00:04So we need to prepare both mentally and we need to secure the house.
00:13I was 9 years old then. I was in Saudi Arabia, Riyadh.
00:16My father, he was a journalist in Riyadh.
00:19So one morning he told us that Kuwait has been invaded by Iraq and Saudi Arabia will be involved.
00:26So we need to prepare both mentally and we need to secure the house.
00:30So at first I was excited because I never thought in my life I would ever witness a war.
00:36The fear factor wasn't there. It started coming in only after the war started.
00:40My parents, they started preparing the emergency suitcase with belongings and medicines and also some instant food and jewelry and cash of course.
00:51There was a possibility of chemical attack, that's what we were told.
00:54So we secured the AC ducts and the gaps around the windows, we just sealed them with sticking tape and all.
01:02They told us to secure the windows also by putting cello tape diagonally across to prevent it from shattering.
01:11I also noticed that there were a lot of Kuwaitis, they were entering the city and there were a lot of Kuwaiti cars and all that.
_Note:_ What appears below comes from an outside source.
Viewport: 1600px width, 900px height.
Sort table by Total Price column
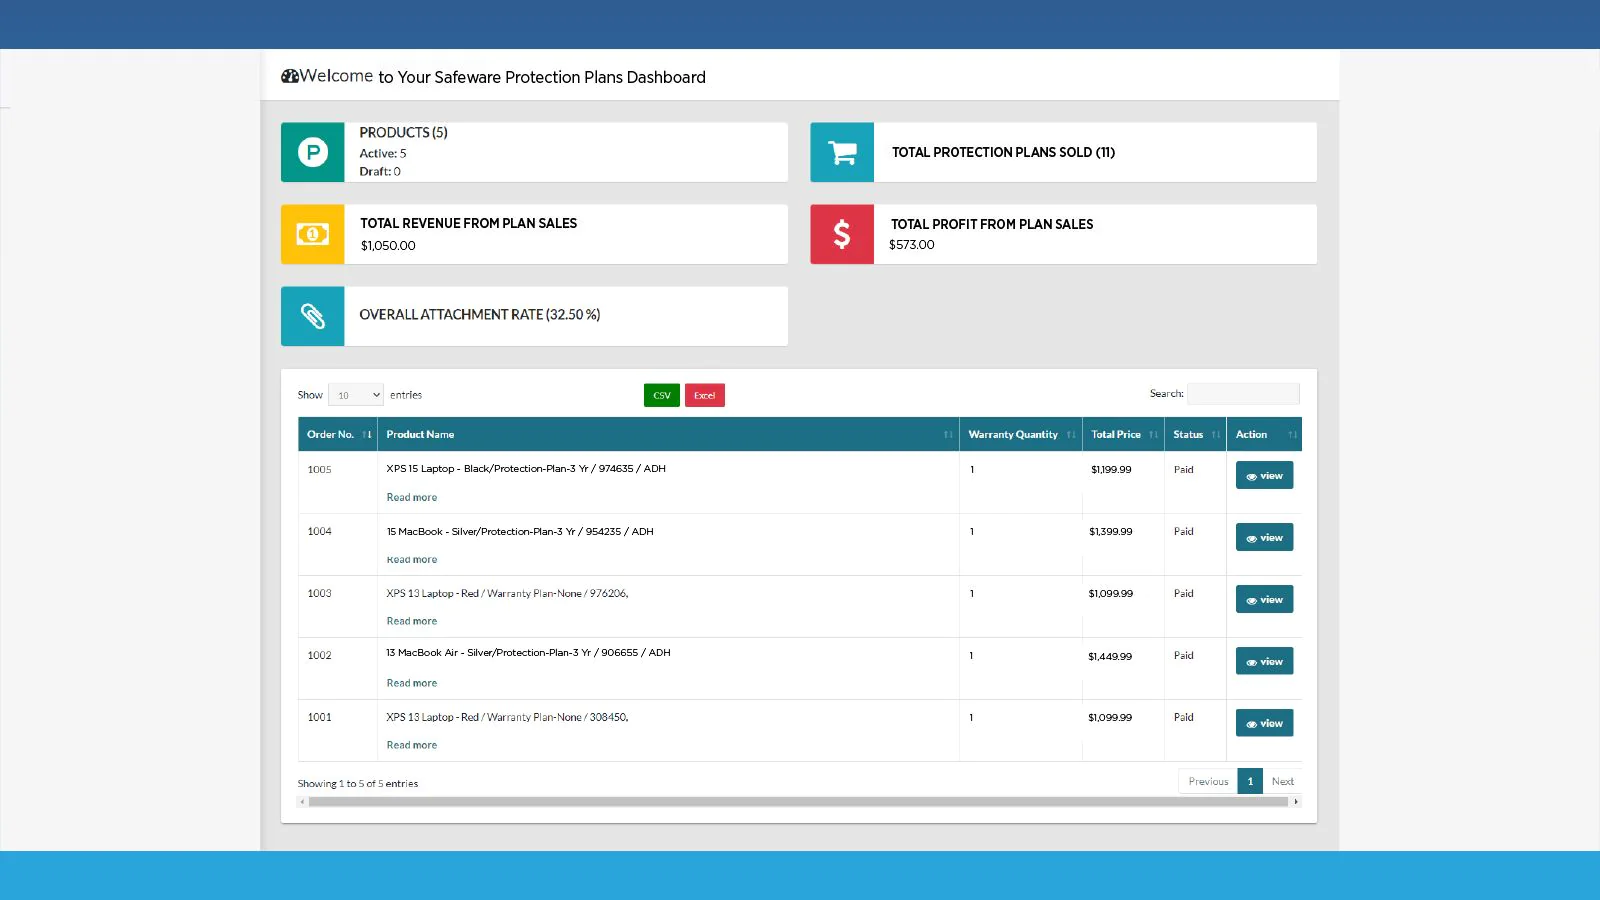click(1122, 434)
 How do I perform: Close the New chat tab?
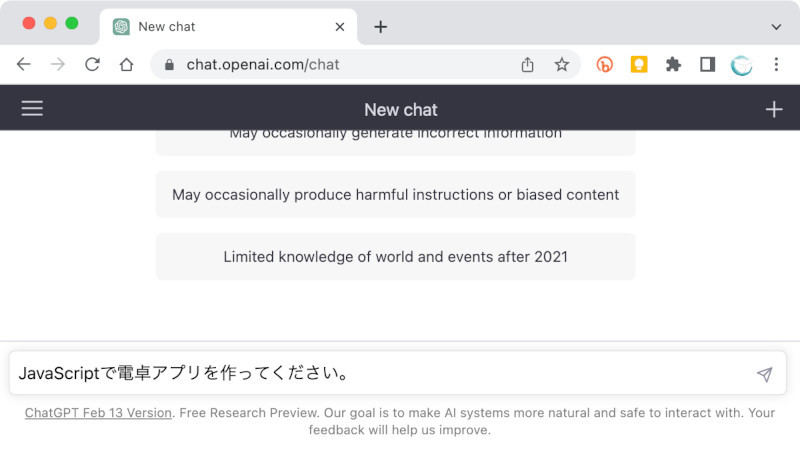coord(341,27)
01:19Our house was near the Ministry of Interior. So there were empty buildings over there, newly constructed, they were vacant.
01:28So the Saudi government, they allotted those buildings to these fleeing Kuwaitis and soon it came to be called as the Kuwaiti quarters.
01:38The most memorable experience for me would be the gas mask.
01:42When my father purchased the gas mask and got it home, initially we just couldn't believe that there are gas masks at home.
01:50And then there was a set of instructions that came along with the gas mask and they were quite easy to follow.
01:56So we used to practice just in case if there is an actual attack so we need to be prepared.
02:03So we used to wear and follow the instructions to perfect the movements and all that.
02:10When the war started actually, there were a lot of sirens going off every now and then.
02:16And you could hear the missiles flying above us because our house was close to the Ministry of Interior.
02:23So that's when the fear factor settled in. Missiles actually landed somewhere close by and it was the most thunderous sound I'd ever heard.
02:31And the windows just shattered and even the car windows that were parked outside, even they got shattered.
02:39I still remember the sound of that missile.
02:42We used to carry the gas mask to school because they told us to come with it.
02:47So my classmates used to float their gas masks and all that.
02:52And then I saw that it came in various shapes, all these gas masks.
02:56My father, once he brought the MRE home, he got it in a conference.
03:03MRE is a meal ready to eat.
03:05And it was in a, it's just like a brown pouch.
03:08Like you know, when you break the seal, some kind of thermoreaction takes place and the food inside, it gets warm.
03:17So we got to taste meatballs, which the soldiers, the American soldiers and the Saudi soldiers, they were served these MREs in the war zone.
03:29So we got to taste it and it was actually decent.
03:32It was like pretty tasty.
03:34One of the things that happened with the gas mask was like I had got in chickenpox during that period.
03:41So my eldest brother, he used to wear the gas mask and come and visit me.
03:46Yeah, so that's all the use of the gas mask, I think, because the actual chemical war never took place, thankfully.
03:53After the war got over, my father, along with some other colleagues of his, they went to Kuwait for a press conference.
04:01And he returned with an unused bullet as a souvenir.